The original restaurant opened in Knightsbridge and exapnded to Chiswick, Putney and Selfridges, London before partnering up with RMAL Hospitality and oepning its first UAE restaurant in Dubai, 2007.
The stylish restaurant is an eclectic mix of relaxed Italian dining and sumptuous Italian fare. Marco Pierre White and Rmal Hospitality have together reworked, updated and improved classic recipes to add a modern twist to the more conventional Italian recipes of the past.
The menu is a fusion of the traditional such as lasagna, pizzas and bruschetta, alongside innovative dishes of truffle rice croquettes and eggplant roulade. Together Marco and RMAL have deliberately put food in the foreground; with only the freshest produce being used to create the carefully crafted recipes. Marco Pierre White has become synonymous with a superior culinary experience and Frankie's Italian Bar and Grill is a clear reflection of this.

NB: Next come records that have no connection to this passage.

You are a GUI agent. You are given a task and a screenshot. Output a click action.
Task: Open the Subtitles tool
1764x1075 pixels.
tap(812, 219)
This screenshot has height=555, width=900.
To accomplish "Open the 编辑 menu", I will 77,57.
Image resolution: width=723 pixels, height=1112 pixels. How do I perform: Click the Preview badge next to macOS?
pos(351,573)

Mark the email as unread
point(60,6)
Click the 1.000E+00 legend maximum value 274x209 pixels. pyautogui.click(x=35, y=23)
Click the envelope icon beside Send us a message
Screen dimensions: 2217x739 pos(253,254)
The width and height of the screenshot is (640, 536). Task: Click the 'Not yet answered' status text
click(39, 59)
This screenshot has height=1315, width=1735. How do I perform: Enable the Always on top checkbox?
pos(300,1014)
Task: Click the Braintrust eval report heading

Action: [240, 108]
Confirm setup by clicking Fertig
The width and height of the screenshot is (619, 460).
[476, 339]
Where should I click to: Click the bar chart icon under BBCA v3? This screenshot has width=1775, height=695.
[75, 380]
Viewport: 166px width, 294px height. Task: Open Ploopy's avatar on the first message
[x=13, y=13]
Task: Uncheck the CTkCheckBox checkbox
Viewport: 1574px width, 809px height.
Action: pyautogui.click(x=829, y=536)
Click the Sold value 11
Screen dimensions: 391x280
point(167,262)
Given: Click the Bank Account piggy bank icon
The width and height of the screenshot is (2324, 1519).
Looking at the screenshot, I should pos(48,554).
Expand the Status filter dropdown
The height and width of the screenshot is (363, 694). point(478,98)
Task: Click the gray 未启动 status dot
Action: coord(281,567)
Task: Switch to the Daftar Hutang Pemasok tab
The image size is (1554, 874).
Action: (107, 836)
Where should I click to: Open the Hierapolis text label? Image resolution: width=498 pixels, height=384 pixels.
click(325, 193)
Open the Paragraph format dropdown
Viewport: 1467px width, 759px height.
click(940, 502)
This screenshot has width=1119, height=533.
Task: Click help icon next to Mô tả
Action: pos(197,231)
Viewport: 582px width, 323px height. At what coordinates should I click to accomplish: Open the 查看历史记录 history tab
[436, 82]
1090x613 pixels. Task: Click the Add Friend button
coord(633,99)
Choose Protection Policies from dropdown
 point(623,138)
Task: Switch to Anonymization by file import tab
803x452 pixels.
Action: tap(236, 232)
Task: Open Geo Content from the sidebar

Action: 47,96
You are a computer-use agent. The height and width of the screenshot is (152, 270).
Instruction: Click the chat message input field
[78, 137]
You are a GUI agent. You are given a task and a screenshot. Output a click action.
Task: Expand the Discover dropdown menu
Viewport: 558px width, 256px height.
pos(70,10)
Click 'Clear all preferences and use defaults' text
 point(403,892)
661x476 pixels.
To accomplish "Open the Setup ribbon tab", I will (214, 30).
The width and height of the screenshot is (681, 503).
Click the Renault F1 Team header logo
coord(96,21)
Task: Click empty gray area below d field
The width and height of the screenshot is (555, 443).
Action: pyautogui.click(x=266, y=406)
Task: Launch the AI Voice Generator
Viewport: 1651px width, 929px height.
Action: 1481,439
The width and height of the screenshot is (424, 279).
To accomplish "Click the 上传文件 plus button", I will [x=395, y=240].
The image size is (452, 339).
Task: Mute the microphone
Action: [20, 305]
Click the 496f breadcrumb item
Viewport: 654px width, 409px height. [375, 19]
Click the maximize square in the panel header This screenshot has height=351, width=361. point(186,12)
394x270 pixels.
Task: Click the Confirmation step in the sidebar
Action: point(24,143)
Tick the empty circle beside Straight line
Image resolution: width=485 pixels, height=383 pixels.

Chef Fabio was born in a small town next to the capital of Italy, Rome. His love affair with food began when he was a child, as he would watch his grandmother cook and transmit her own
passion and food culture onto him. Chef Fabio started his professional career, while still studying at Anzio Culinary School, at the age of 16, when he joined a small restaurant in
Anzio, by the coast of the Lazio region. Formally trained in all aspects of Italian cuisine, he worked in a variety of renowned restaurants, such as San Lorenzo in Rome, Unico in
Milan, Andre (ranked 33 in the world) in Singapore, Armani Milano as well as a Michelin star restaurant Achetaya among others. Chef Fabio moved to Dubai when he was 25, and has worked
for Armani Ristorante at the Armani Hotel as a Chef de Partie, moving on to become a Sous Chef, before he joined Frankie’s Italian Bar & Grill as an Executive Head Chef in 2013.
Chef Fabio says he moved to Dubai to see for himself the “happening” place everyone was talking about. Realisation didn’t take long, as Fabio strongly felt that this will be a great culinary adventure for him and his career, somewhere he is ready to stay for at least the next 10 years.
Although Chef Fabio likes to experiment in the kitchen and learn through experience, his favourite dish to cook is a Tomato & Basil Pasta, which really reflects his cooking philosophy – “keep it simple, original, and tasty, and give your best with each product.”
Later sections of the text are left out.